(Trecho do documento):
────

8) Para a procedência de tal acção, no acórdão em crise o tribunal “a quo” acolheu a posição defendida pelo MP Autor em relação ao artº 21º da referida lei (pensa-se que nas alegações finais que há-de ter apresentado, nos termos do artº 91º do CTA, porque não foi, o recorrente, delas notificado), nos termos da qual as referidas despesas relacionadas com a defesa em tal processo só poderiam ser pagas pelo Município de Felgueiras, depois de haver uma sentença transitada em julgado, com o fundamento de que é com este que “se cristaliza a matéria de facto atinente ao elemento subjectivo do tipo de ilícito, que ditará, no processo penal, a prática do crime a título doloso ou negligente.” Ainda de acordo com a posição defendida na sentença recorrida, “tal factualidade servirá para apreciar, no procedimento administrativo, o dolo ou negligência dos eleitos”.
Por isso entende que estando e causa um crime doloso, sempre haverá (no tal, subsequente, procedimento administrativo) que colher da decisão os factos necessários ao preenchimento do pressuposto legal (inexistência de dolo ou negligência na actuação do eleito) para a concessão do apoio. Por fim, considera-se no acórdão recorrido ser dispensável aquilatar do aproveitamento do acto administrativo praticado.

────

(Material de dados):

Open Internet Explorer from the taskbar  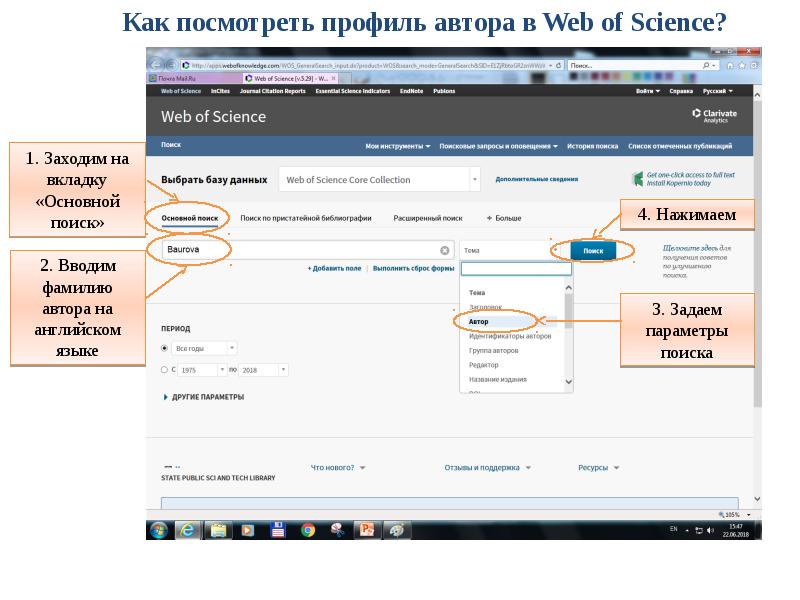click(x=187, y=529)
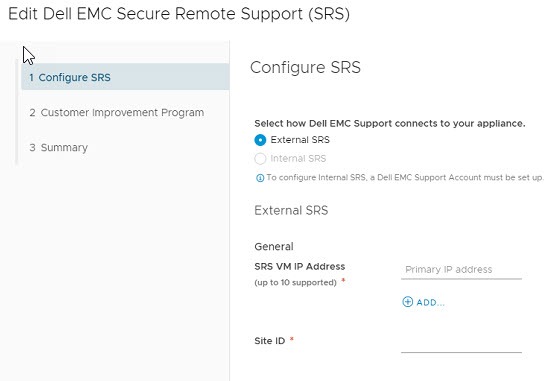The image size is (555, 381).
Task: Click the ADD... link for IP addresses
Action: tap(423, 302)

────

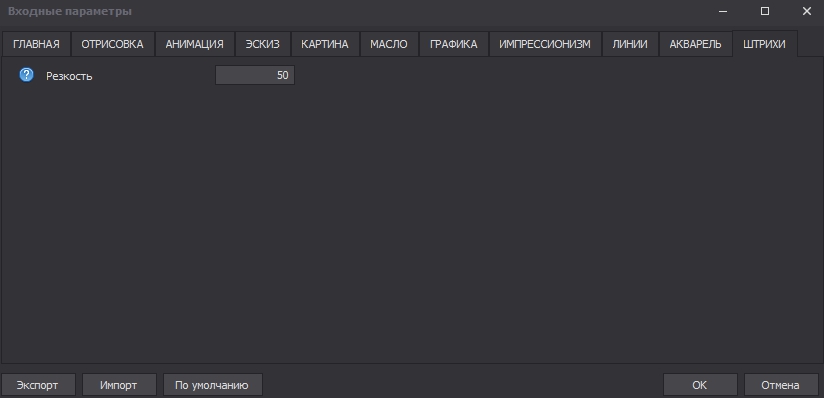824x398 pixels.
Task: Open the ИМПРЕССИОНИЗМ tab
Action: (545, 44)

────

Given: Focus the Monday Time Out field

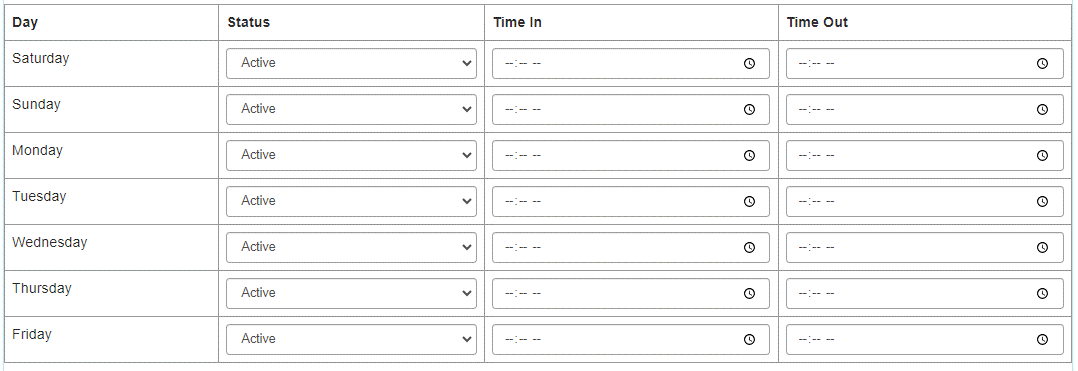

────

(Tarefa curta 1): No texto sobre o acórdão recorrido, a partir de que momento as despesas de defesa poderiam ser pagas pelo Município de Felgueiras?
(Tarefa curta 2): Indique todas as expressões que o texto sobre o acórdão recorrido põe entre aspas.
(Tarefa curta 3): Prossiga o texto sobre o acórdão recorrido a partir do ponto em que ele termina.
O material não tem relação com o texto.

(Resultado da tarefa 1): Só depois de haver uma sentença transitada em julgado.

(Resultado da tarefa 2):
- a quo
- se cristaliza a matéria de facto atinente ao elemento subjectivo do tipo de ilícito, que ditará, no processo penal, a prática do crime a título doloso ou negligente.
- tal factualidade servirá para apreciar, no procedimento administrativo, o dolo ou negligência dos eleitos

(Resultado da tarefa 3):
9) A questão que se colocava ao tribunal da 1ª instância, e que continua a ser a nuclear e primeira para a decisão deste recurso é aquela que em termos simples se pode equacionar da seguinte maneira:
a de saber,
Se, à luz do disposto na alínea o) do nº1 do artº 5º, conjugado com o disposto no artº 21º da Lei nº 29/87, podem ou não os Municípios pagar as despesas com processos judiciais em que os eleitos locais sejam parte, cujos factos neles discutidos estejam relacionados com o exercício das suas funções e por causa delas, antes mesmo de haver decisão transitada em julgado?
10) No douto acórdão, no segmento que mais releva para a compreensão do dispositivo, refere-se que apenas depois de transitada a sentença penal se cristaliza a matéria de facto atinente ao elemento subjectivo do tipo de ilícito para efeitos de determinação do momento a partir do qual pode ser aberto procedimento administrativo para aquilatar da existência ou não de dolo ou negligência e de lhe serem pagas as despesas.
11) Ao dar enfoque de que apenas com o trânsito da sentença penal se abre a possibilidade a averiguação, em sede de procedimento administrativo para aferir do dolo ou negligência do eleito, a decisão recorrida está a fazer tábua rasa da presunção de inocência do arguido, nos termos do artº 32º/2 da C Rep Portuguesa, ainda mais que - no caso de existir uma sentença transitada absolutória – a sua inocência já atestada pelo tribunal.
12) A presunção de inocência constitui, já nos termos em que vem fundamentado o conhecido Parecer da Procuradoria da República, um argumento caro ao MP, e ao que se vê, também ao tribunal da 1ª instância, já que devendo presumir-se a inocência do arguido, no caso, o eleito local, em processo-crime por ilícito criminal imputado supostamente cometido no exercício e por causa das funções de autarca sem que tenha ainda sido demonstrado o dolo ou culpa grave, não existe fundamento para que lhe não seja prestado o apoio no âmbito desse processo.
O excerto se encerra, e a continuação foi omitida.